# [Records shown]
++++++

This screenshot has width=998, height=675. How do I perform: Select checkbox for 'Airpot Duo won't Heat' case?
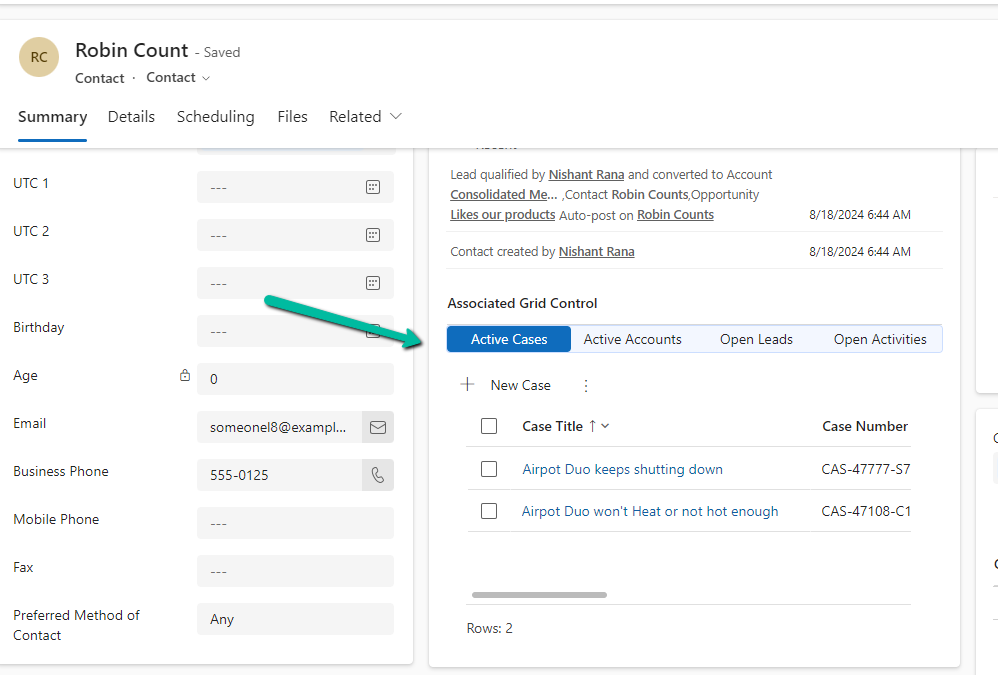click(489, 511)
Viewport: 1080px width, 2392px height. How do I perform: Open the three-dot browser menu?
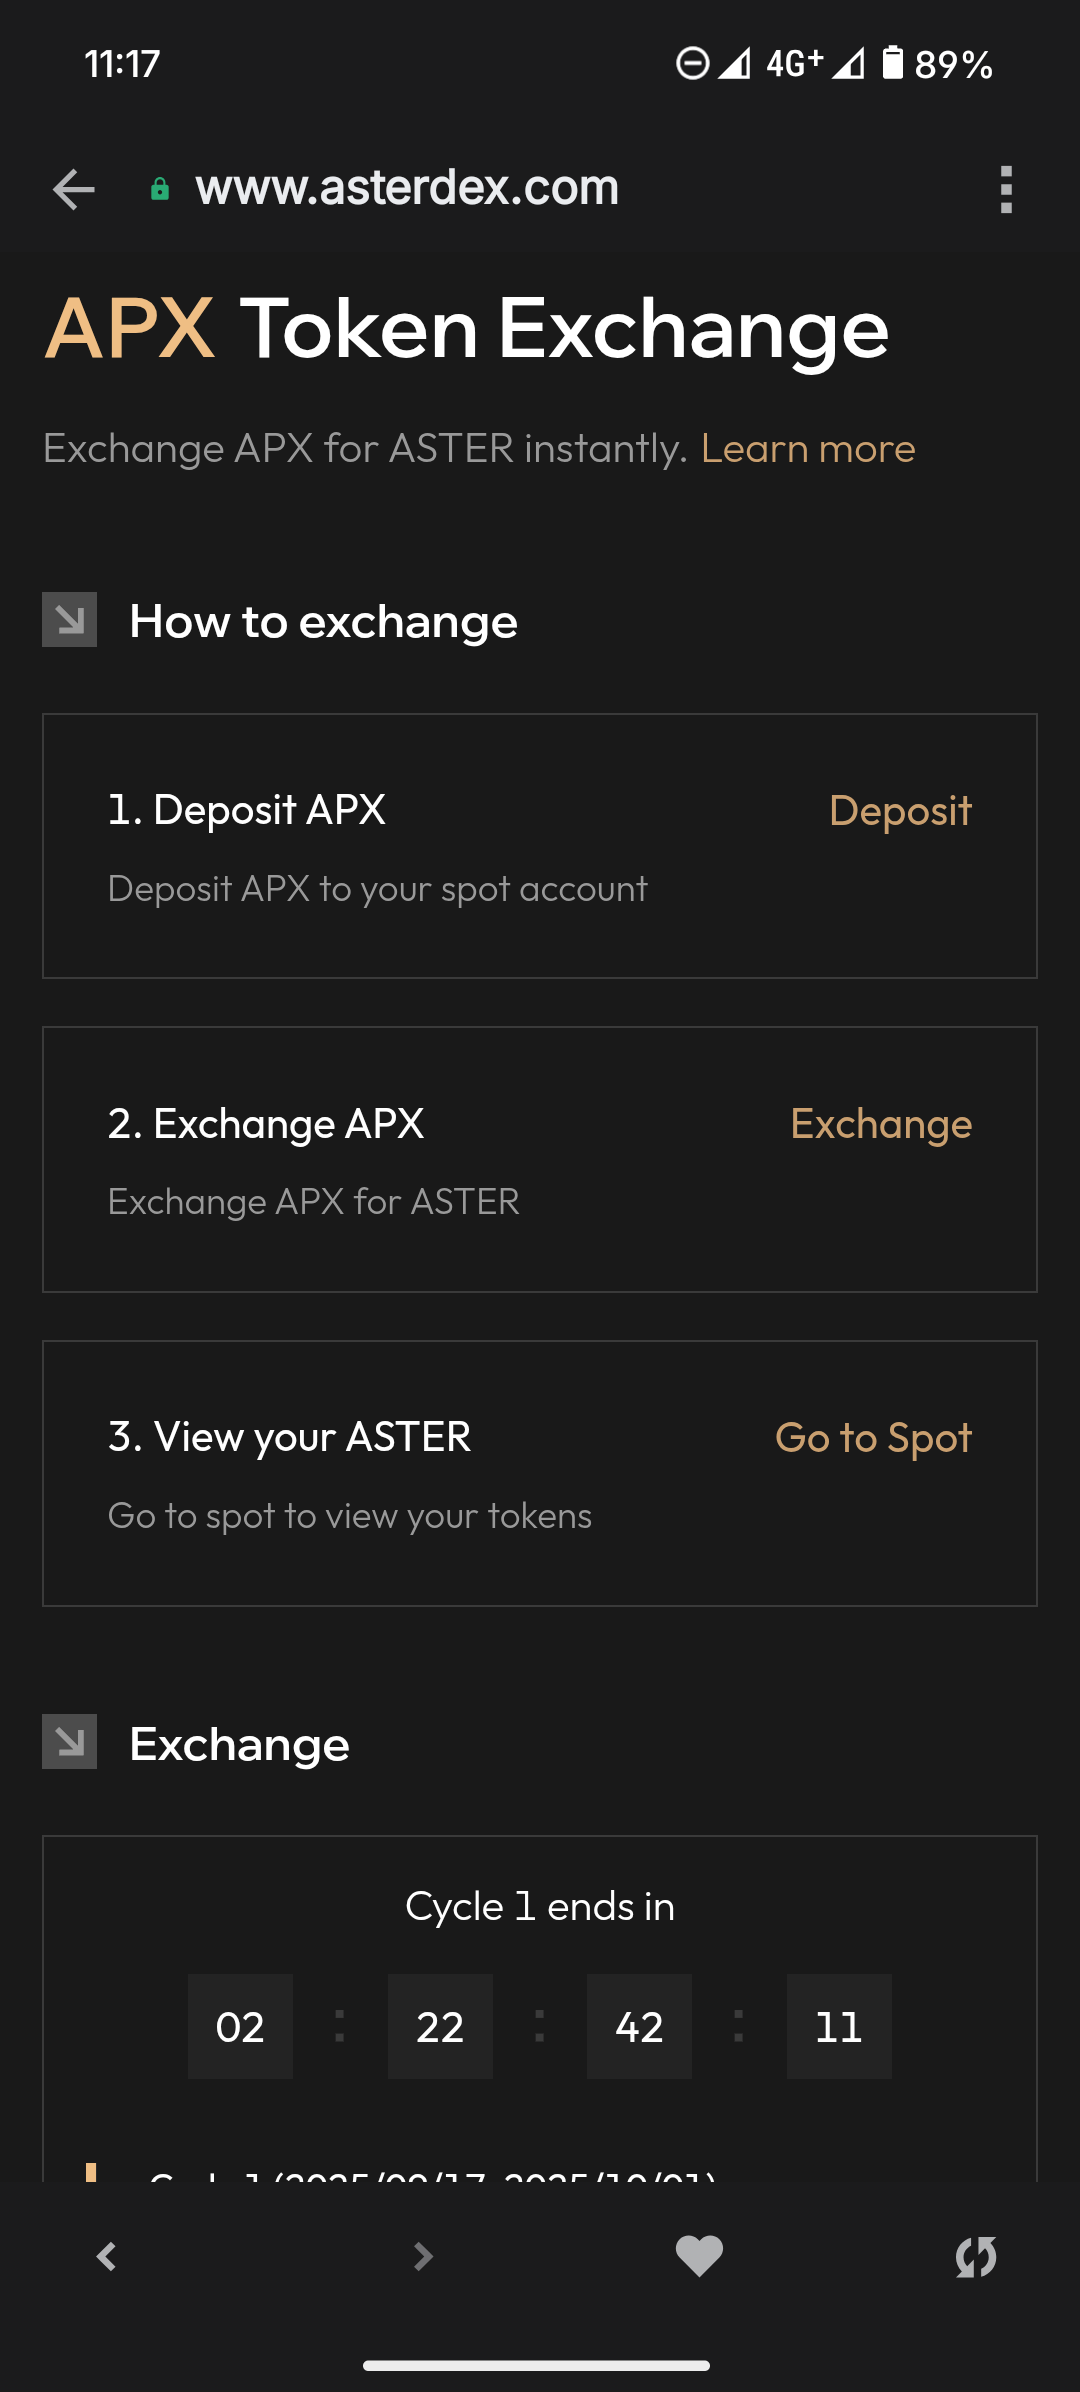(x=1006, y=189)
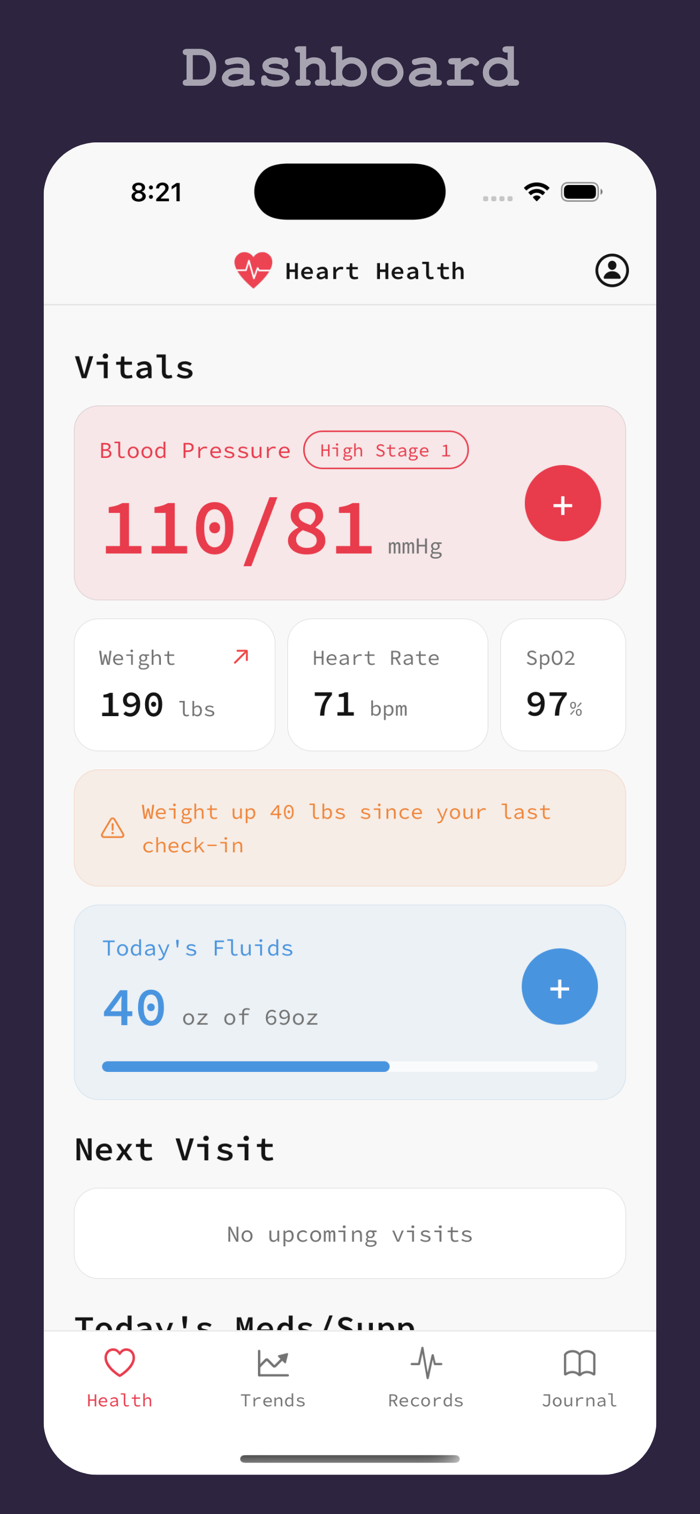
Task: Click the weight trend up arrow
Action: point(241,657)
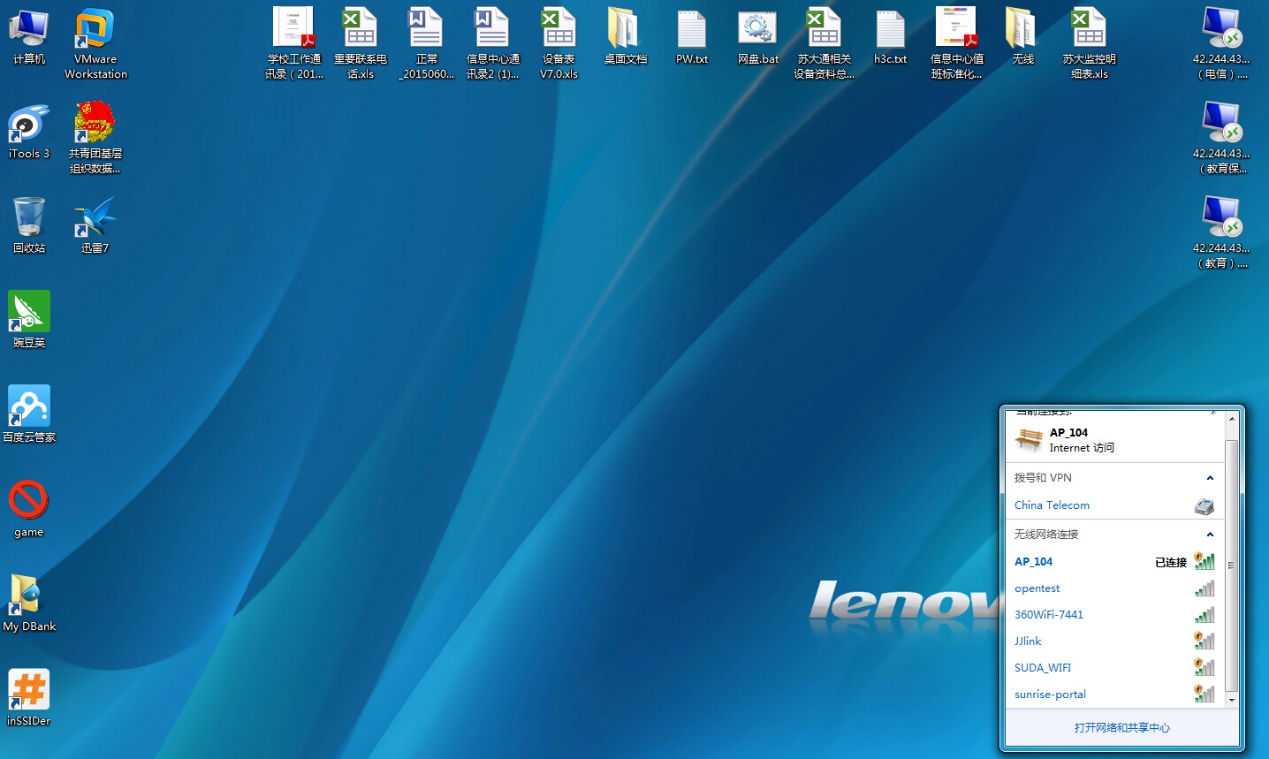Viewport: 1269px width, 759px height.
Task: Select the My DBank folder icon
Action: [x=29, y=597]
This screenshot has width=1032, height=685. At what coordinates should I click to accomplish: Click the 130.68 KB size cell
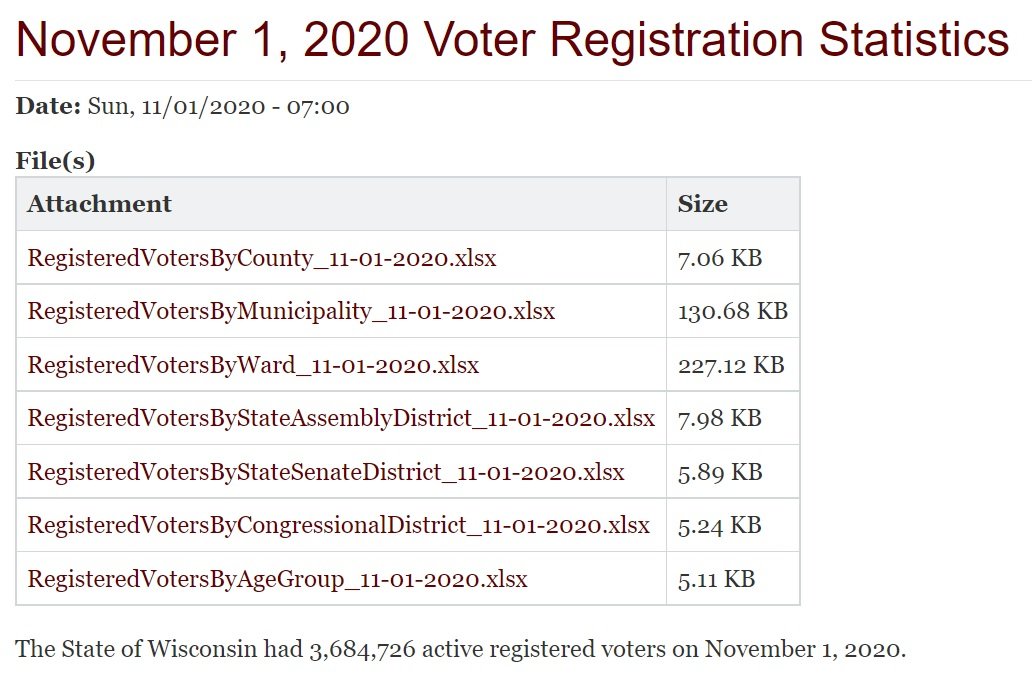click(732, 311)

++++++

# [Prompt]
Exact copy, pictures excluded: print only the lines from the line containing "This screenshot has width=1032, height=685." through the end of the records.

# [Response to the exercise]
This screenshot has width=1032, height=685. At what coordinates should I click to accomplish: Click the 130.68 KB size cell
click(732, 311)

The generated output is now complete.